WHAT YOU ARE ASKED TO DO: Leave out every line before the one that contains "条形码 (608, 1509)". Please restate that line and the rest of the data word for word, through the end.

DATASET:

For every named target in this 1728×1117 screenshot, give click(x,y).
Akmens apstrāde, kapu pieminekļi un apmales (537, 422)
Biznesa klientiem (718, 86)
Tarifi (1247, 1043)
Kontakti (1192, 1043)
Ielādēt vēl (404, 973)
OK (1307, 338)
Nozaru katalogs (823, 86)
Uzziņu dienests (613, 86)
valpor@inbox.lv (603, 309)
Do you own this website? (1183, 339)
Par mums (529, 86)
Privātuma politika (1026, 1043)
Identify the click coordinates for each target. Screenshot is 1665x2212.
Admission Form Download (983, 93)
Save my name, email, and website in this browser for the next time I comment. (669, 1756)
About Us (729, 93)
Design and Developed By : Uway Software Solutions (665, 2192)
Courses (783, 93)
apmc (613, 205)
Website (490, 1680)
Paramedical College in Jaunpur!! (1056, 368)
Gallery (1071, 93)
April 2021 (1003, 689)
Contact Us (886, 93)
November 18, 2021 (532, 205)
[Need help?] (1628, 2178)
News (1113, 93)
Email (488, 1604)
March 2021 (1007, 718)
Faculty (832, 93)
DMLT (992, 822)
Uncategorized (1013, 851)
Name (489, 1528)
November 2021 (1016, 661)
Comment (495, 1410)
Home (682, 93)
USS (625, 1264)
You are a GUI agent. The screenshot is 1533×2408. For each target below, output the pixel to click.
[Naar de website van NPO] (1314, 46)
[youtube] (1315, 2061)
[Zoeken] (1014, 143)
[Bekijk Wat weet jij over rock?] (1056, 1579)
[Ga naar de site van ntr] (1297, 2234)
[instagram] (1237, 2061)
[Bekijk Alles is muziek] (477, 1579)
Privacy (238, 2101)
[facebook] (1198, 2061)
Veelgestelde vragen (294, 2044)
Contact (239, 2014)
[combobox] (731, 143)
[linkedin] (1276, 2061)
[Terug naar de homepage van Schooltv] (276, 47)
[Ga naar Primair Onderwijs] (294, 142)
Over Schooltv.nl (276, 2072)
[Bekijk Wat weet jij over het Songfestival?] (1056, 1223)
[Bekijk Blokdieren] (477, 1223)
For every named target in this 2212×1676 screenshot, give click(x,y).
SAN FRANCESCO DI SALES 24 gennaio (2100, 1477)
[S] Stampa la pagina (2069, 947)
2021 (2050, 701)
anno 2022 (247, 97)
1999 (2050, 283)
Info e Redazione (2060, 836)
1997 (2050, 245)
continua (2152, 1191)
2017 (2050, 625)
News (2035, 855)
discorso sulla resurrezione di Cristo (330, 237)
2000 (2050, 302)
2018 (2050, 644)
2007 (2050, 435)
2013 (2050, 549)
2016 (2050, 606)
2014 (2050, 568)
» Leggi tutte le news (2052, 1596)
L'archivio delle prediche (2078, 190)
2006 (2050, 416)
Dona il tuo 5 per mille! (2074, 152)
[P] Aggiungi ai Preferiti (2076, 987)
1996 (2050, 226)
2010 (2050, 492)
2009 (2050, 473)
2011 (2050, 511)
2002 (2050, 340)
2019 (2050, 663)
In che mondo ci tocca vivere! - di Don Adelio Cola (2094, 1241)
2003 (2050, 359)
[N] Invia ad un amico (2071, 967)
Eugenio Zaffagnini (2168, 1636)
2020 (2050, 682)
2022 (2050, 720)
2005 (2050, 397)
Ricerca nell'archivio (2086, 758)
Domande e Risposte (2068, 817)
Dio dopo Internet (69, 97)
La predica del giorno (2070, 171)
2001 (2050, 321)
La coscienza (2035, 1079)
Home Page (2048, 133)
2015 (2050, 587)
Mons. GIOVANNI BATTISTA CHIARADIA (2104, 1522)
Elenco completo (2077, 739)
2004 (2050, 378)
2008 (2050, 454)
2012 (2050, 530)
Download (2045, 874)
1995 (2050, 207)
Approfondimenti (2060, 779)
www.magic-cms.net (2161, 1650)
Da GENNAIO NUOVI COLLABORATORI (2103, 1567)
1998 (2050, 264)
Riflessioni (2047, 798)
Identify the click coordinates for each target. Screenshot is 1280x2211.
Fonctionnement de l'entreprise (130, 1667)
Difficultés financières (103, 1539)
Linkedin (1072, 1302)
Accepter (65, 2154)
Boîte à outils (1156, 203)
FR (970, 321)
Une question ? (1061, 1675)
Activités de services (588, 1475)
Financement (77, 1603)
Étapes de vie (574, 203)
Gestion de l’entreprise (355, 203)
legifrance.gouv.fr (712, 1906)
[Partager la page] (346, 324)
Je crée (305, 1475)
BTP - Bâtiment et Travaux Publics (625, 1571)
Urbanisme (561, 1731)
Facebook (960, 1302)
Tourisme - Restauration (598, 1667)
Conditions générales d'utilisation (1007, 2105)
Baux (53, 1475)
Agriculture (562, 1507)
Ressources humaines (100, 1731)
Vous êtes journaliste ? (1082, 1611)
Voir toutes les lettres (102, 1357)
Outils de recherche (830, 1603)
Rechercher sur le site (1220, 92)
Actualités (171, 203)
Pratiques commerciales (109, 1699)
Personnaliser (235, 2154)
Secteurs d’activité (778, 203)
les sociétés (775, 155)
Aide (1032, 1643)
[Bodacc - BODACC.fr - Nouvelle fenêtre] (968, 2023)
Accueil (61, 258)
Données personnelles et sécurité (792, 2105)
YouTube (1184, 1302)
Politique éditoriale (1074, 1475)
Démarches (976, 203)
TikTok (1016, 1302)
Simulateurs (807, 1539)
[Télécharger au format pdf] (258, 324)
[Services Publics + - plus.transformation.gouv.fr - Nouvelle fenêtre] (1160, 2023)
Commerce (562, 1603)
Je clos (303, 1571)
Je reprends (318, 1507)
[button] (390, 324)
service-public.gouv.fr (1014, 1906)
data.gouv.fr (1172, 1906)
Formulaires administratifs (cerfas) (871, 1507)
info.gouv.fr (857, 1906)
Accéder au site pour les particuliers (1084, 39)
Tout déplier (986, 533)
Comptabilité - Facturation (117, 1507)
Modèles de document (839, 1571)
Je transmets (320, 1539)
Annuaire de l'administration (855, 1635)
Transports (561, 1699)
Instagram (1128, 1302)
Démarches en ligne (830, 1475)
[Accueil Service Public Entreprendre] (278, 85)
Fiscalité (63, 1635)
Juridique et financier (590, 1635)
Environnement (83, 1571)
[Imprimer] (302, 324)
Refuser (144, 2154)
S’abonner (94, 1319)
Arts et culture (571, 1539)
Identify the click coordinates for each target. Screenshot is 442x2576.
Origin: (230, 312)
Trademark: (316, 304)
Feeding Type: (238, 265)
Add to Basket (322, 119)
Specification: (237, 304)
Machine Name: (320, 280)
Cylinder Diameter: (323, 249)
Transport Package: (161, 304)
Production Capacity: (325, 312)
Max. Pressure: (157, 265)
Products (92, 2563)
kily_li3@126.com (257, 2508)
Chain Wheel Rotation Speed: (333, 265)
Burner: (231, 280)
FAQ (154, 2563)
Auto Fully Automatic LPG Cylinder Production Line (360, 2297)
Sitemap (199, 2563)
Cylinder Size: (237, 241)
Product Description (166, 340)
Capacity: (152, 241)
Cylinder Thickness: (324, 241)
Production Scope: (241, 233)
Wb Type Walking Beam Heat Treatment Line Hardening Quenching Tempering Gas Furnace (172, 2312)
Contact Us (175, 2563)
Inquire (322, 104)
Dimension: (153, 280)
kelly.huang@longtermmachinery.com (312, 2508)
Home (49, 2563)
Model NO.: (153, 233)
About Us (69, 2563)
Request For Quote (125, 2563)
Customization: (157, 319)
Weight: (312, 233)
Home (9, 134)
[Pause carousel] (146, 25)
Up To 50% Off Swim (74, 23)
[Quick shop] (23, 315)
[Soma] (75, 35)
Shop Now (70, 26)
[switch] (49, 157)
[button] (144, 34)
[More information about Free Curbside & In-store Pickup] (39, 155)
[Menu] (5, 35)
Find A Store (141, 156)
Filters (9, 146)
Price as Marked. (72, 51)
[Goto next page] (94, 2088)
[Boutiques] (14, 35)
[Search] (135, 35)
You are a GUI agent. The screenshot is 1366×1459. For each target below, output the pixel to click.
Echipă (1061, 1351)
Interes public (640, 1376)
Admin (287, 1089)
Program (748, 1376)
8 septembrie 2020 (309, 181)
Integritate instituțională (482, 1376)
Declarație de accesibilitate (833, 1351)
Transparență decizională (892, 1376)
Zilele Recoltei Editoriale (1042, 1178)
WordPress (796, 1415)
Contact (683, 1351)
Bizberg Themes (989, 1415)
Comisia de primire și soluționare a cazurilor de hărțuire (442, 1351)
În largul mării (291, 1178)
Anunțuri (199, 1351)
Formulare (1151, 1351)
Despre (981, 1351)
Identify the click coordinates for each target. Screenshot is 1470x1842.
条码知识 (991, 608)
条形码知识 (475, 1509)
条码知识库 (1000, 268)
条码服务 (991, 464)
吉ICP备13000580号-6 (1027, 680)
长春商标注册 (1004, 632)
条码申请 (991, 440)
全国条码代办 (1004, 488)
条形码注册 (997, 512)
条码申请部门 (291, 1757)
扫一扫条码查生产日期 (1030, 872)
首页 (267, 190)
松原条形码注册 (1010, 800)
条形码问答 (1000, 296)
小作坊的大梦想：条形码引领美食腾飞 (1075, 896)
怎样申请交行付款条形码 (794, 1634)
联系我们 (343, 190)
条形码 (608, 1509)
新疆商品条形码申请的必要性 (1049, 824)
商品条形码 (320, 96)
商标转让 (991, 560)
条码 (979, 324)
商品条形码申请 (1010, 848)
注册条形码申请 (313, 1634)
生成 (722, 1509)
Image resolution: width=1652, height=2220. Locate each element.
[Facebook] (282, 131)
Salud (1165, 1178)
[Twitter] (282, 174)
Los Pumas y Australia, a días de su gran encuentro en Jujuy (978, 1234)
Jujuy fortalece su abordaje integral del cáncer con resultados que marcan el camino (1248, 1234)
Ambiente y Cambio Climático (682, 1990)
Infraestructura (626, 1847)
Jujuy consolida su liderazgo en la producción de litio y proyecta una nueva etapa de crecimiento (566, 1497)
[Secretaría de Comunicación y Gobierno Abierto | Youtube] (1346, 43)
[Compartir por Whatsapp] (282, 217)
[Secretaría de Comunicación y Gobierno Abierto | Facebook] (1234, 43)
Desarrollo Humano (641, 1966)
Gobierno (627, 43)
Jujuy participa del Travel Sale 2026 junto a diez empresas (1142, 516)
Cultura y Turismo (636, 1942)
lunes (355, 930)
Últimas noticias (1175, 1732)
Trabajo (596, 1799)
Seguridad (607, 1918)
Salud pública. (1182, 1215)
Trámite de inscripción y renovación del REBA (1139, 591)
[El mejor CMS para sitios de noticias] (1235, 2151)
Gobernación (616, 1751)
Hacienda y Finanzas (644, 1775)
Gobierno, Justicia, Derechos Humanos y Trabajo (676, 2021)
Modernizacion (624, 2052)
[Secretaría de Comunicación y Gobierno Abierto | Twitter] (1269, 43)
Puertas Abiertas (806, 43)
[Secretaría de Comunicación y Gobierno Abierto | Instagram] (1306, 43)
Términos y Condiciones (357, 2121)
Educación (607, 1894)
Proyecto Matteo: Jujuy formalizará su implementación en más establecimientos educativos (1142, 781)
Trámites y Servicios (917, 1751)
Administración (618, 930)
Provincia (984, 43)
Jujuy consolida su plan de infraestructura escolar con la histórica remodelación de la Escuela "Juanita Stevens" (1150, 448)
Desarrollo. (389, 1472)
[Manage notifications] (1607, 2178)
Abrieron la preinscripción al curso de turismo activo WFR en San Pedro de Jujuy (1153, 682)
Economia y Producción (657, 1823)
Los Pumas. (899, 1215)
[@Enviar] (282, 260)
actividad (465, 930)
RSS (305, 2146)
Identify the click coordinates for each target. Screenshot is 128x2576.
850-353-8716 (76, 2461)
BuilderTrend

SOLVED PROBLEM:
条形码 (608, 1509)
新疆商品条形码申请的必要性 (1049, 824)
商品条形码 (320, 96)
商标转让 (991, 560)
条码 (979, 324)
商品条形码申请 (1010, 848)
注册条形码申请 (313, 1634)
生成 (722, 1509)
Image resolution: width=1652, height=2220. Locate each element.
[Facebook] (282, 131)
Salud (1165, 1178)
[Twitter] (282, 174)
Los Pumas y Australia, a días de su gran encuentro en Jujuy (978, 1234)
Jujuy fortalece su abordaje integral del cáncer con resultados que marcan el camino (1248, 1234)
Ambiente y Cambio Climático (682, 1990)
Infraestructura (626, 1847)
Jujuy consolida su liderazgo en la producción de litio y proyecta una nueva etapa de crecimiento (566, 1497)
[Secretaría de Comunicación y Gobierno Abierto | Youtube] (1346, 43)
[Compartir por Whatsapp] (282, 217)
[Secretaría de Comunicación y Gobierno Abierto | Facebook] (1234, 43)
Desarrollo Humano (641, 1966)
Gobierno (627, 43)
Jujuy participa del Travel Sale 2026 junto a diez empresas (1142, 516)
Cultura y Turismo (636, 1942)
lunes (355, 930)
Últimas noticias (1175, 1732)
Trabajo (596, 1799)
Seguridad (607, 1918)
Salud pública. (1182, 1215)
Trámite de inscripción y renovación del REBA (1139, 591)
[El mejor CMS para sitios de noticias] (1235, 2151)
Gobernación (616, 1751)
Hacienda y Finanzas (644, 1775)
Gobierno, Justicia, Derechos Humanos y Trabajo (676, 2021)
Modernizacion (624, 2052)
[Secretaría de Comunicación y Gobierno Abierto | Twitter] (1269, 43)
Puertas Abiertas (806, 43)
[Secretaría de Comunicación y Gobierno Abierto | Instagram] (1306, 43)
Términos y Condiciones (357, 2121)
Educación (607, 1894)
Proyecto Matteo: Jujuy formalizará su implementación en más establecimientos educativos (1142, 781)
Trámites y Servicios (917, 1751)
Administración (618, 930)
Provincia (984, 43)
Jujuy consolida su plan de infraestructura escolar con la histórica remodelación de la Escuela "Juanita Stevens" (1150, 448)
Desarrollo. (389, 1472)
[Manage notifications] (1607, 2178)
Abrieron la preinscripción al curso de turismo activo WFR en San Pedro de Jujuy (1153, 682)
Economia y Producción (657, 1823)
Los Pumas. (899, 1215)
[@Enviar] (282, 260)
actividad (465, 930)
RSS (305, 2146)
Identify the click coordinates for each target. Screenshot is 128x2576.
850-353-8716 (76, 2461)
BuilderTrend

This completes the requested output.